Fri February 4, 2011
Cochran VA again under fire for sterilization issues
The John Cochran Veterans Affairs Medical Center has canceled all surgeries until further notice after discovering that some surgical equipment may not have been properly sterilized.
In a statement given to several local media outlets, Cochran's medical director, RimaAnne O. Nelson, says a regular inspection found spots on equipment trays and water stains on at least one piece of surgical equipment.
The statement continues:
These concerns were caught before any patients were operated on, and this serves as an example of the medical center's heightened patient precaution systems at work. Medical center leadership has inspected all other surgical materials and has had various service vendors at the facility today inspecting and testing Surgical Processing and Distribution equipment to eliminate any potential problems. VA will work with all affected Veterans to reschedule surgical appointments or arrange for alternate care in any urgent cases."
This is not the first time the hospital has had sterilization issues. Last June, the hospital had to offer 1,800 patients of its dental clinic free testing for hepatitis and HIV after revealing it had not followed proper sterilization procedures on equipment at the clinic. Four veterans tested positive for hepatitis, but it's not clear if those cases are connected to the dental clinic.

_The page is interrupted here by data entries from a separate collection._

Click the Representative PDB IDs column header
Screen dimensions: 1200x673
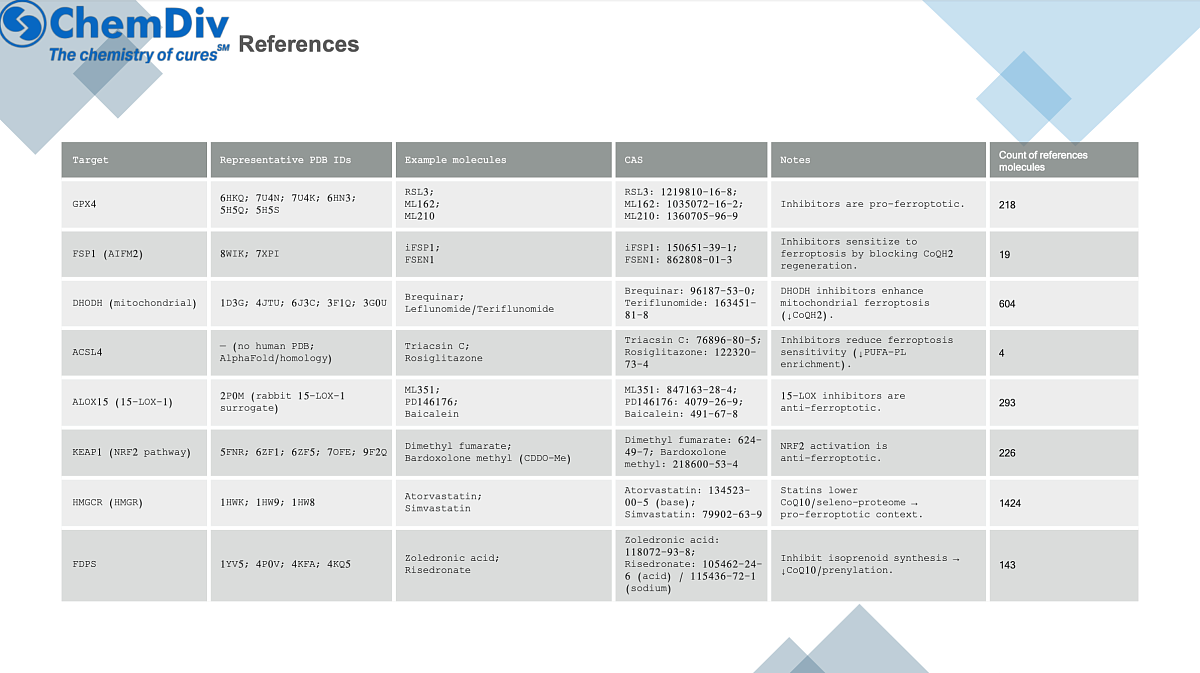(285, 160)
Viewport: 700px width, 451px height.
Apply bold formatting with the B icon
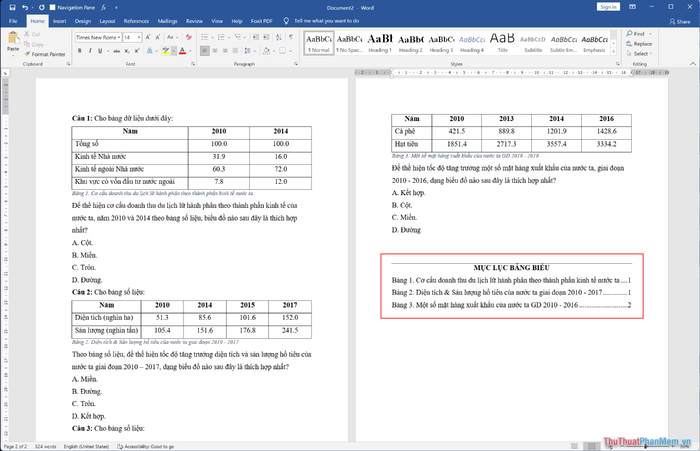pyautogui.click(x=78, y=52)
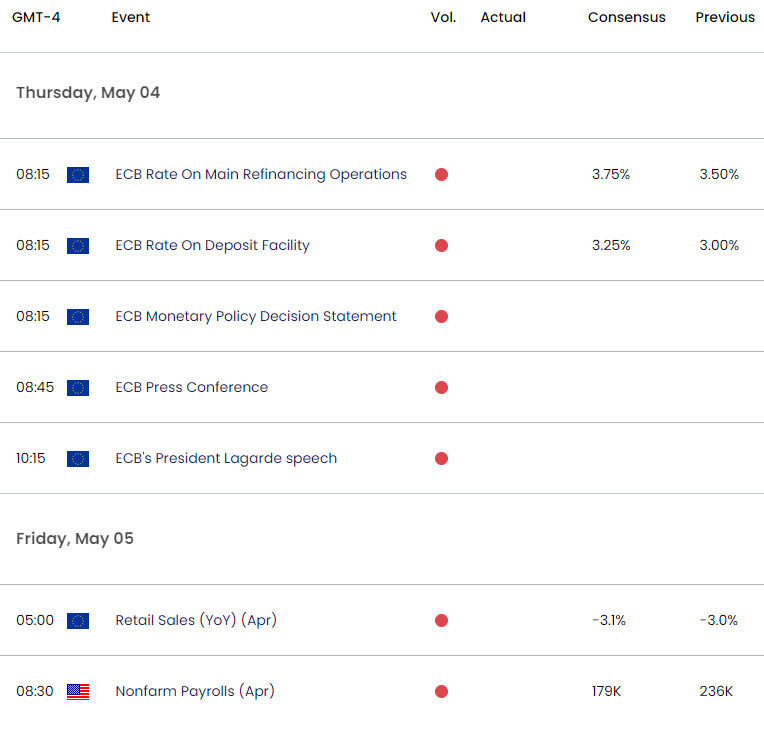
Task: Click the Thursday, May 04 date heading
Action: [88, 93]
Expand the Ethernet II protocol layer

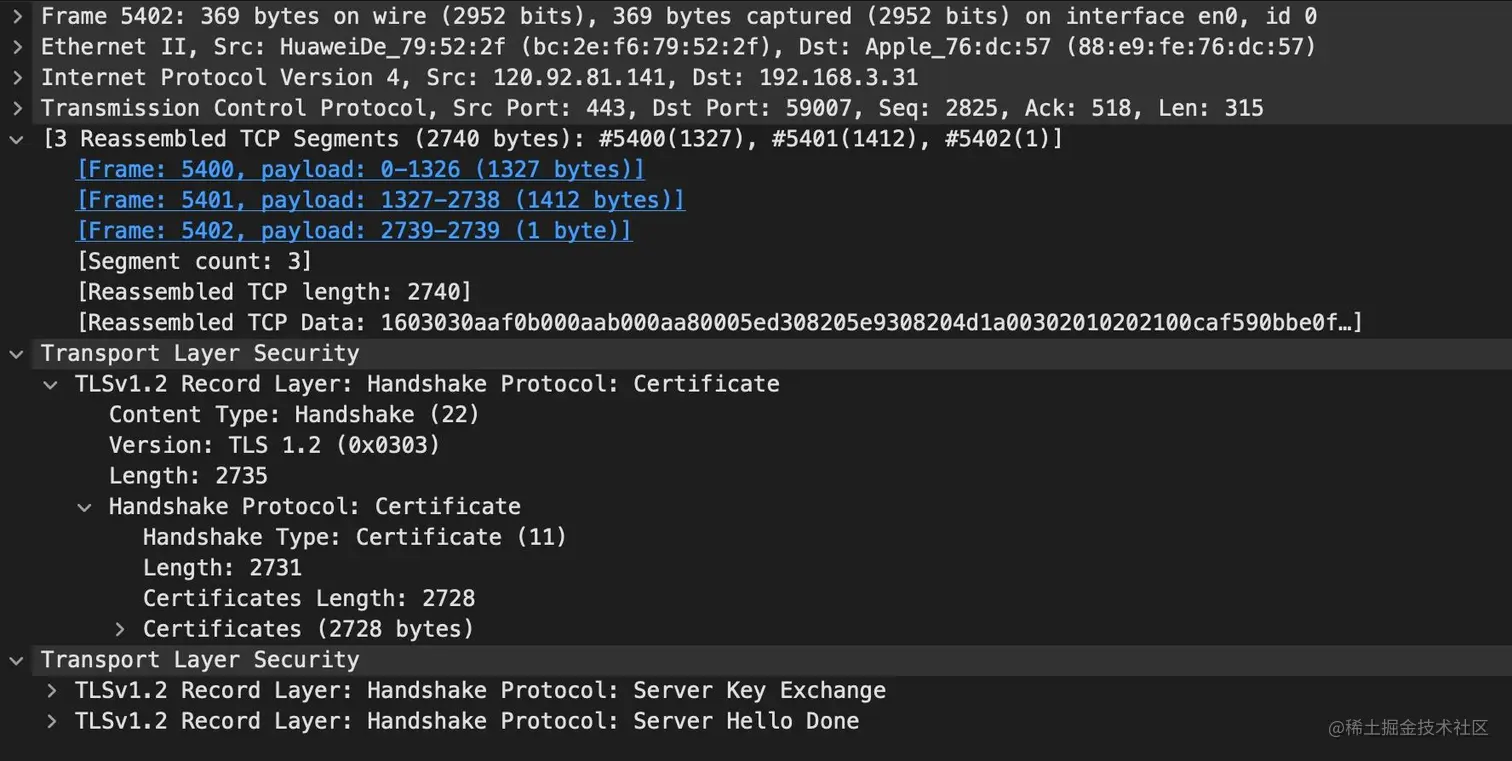click(16, 46)
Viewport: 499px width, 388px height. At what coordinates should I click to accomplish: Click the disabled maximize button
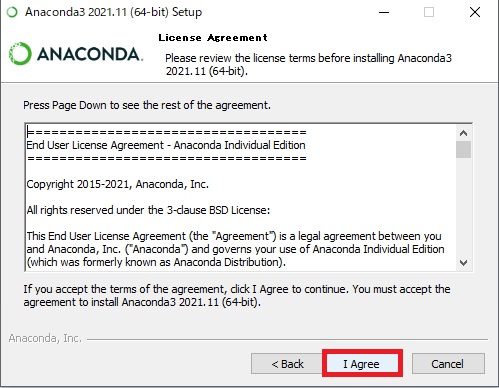[x=429, y=12]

Politicians from both sides of the aisle and the river are weighing in. Here's Democrat Cong. Russ Carnahan's reaction:
"How many times does something have to happen before they fix this facility. Clearly the problems there go well beyond one department. It's time for a full, top-to-bottom, independent review of the entire facility. It needs to happen and it needs to happen now. The health and safety of our veterans is too important to wait."
Fellow Democrat Claire McCaskill vows to "fight to hold whoever is responsible accountable. Our veterans deserve nothing but the best."
And Cong. John Shimkus, a Metro East Republican, urges veterans to report any problems at area VA medical centers or clinics:
“I am extremely disappointed in the Department of Veterans Affairs. This is the second major problem at Cochran, which follows past problems not fully recovered from at the Marion VA. Last year the House Veterans Affairs Committee held a special hearing in St. Louis. Former Chairman Filner and current Chairman Miller both attended. Unfortunately, I believe another hearing is not only necessary in St. Louis, but in Washington.
A 2008 report of conditions at the Marion VA found that at least nine people had died because of surgical mistakes and poor care after surgery. A follow-up report found that many of the conditions had not been corrected.